METHODS: This retrospective study used a large, nationally representative managed care database including asthma (aged ≥4 years) and chronic obstructive pulmonary disease (COPD; aged ≥40 years) patients receiving ≥1 albuterol MDPI or any SABA pMDI prescription between April 2015 and March 2016. Baseline patient demographics, provider specialty, disease severity (GINA step level or COPD severity score), comorbidities, and healthcare resource use (HCRU) were assessed over 6 months before first SABA fill date.
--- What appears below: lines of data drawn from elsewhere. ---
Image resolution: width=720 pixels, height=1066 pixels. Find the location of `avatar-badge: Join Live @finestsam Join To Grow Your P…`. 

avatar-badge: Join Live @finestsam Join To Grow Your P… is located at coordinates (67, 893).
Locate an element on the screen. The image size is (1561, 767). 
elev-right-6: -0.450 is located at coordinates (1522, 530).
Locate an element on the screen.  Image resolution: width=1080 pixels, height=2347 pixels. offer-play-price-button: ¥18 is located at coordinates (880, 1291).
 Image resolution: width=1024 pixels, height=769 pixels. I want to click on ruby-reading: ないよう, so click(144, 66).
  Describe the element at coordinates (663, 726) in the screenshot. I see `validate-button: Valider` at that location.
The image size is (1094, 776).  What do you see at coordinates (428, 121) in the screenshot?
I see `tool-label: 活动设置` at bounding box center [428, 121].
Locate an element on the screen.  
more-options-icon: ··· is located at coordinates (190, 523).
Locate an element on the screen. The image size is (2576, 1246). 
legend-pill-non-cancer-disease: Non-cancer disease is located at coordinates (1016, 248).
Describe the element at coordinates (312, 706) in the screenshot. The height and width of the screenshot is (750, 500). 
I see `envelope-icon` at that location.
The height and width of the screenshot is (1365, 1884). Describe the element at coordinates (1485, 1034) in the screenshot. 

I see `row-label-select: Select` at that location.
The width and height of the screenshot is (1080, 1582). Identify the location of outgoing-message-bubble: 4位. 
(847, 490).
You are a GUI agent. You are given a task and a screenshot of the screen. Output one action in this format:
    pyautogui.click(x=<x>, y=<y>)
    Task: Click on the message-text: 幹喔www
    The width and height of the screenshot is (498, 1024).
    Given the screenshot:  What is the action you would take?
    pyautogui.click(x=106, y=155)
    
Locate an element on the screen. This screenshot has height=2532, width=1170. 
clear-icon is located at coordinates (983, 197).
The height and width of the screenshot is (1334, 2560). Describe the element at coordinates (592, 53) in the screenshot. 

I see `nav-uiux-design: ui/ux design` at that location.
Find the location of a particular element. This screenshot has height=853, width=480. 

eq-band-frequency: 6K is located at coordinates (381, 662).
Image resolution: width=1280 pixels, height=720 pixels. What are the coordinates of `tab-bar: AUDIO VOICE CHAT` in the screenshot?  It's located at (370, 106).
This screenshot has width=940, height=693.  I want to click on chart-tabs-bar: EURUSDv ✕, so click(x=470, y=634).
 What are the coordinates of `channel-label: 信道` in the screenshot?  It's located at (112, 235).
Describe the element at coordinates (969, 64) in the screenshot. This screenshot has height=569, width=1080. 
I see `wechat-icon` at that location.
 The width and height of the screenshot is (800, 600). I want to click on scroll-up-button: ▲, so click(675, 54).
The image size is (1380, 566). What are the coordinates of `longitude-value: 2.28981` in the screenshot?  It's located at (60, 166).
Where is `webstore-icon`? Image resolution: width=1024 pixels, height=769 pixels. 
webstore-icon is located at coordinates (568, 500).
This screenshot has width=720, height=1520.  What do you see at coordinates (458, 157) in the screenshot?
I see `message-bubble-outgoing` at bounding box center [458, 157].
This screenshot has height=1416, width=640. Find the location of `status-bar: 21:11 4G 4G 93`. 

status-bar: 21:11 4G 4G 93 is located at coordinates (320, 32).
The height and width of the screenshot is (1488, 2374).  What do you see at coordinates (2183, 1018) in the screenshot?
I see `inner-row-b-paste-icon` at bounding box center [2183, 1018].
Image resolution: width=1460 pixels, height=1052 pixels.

RESULTS: The study included 2140 albuterol MDPI (n=1244 asthma; n=896 COPD) and 230,822 SABA pMDI (n=172,911 asthma; n=57,911 COPD) patients. At baseline, albuterol MDPI patients were elderly, more likely to be female (asthma only), had higher baseline comorbidities, more respiratory specialty visits, and higher respiratory-related ambulatory visits (all P<0.05 vs SABA pMDI); no difference with inpatient or emergency HCRU was observed. Greater proportions of albuterol MDPI versus SABA pMDI users had more severe disease at baseline (asthma: 12.71% vs 8.13%; COPD: 28.57% vs 23.37%; P<0.05), with more asthma exacerbations (7.64% vs 1.40%; P<0.05) but similar COPD exacerbations (19.08% vs. 21.30%, P=0.108).
CONCLUSIONS: More albuterol MDPI patients saw respiratory specialists and had severe disease at baseline versus SABA pMDI patients. Further research may elucidate how patient characteristics (eg, disease severity, comorbidities) influence SABA inhaler choice.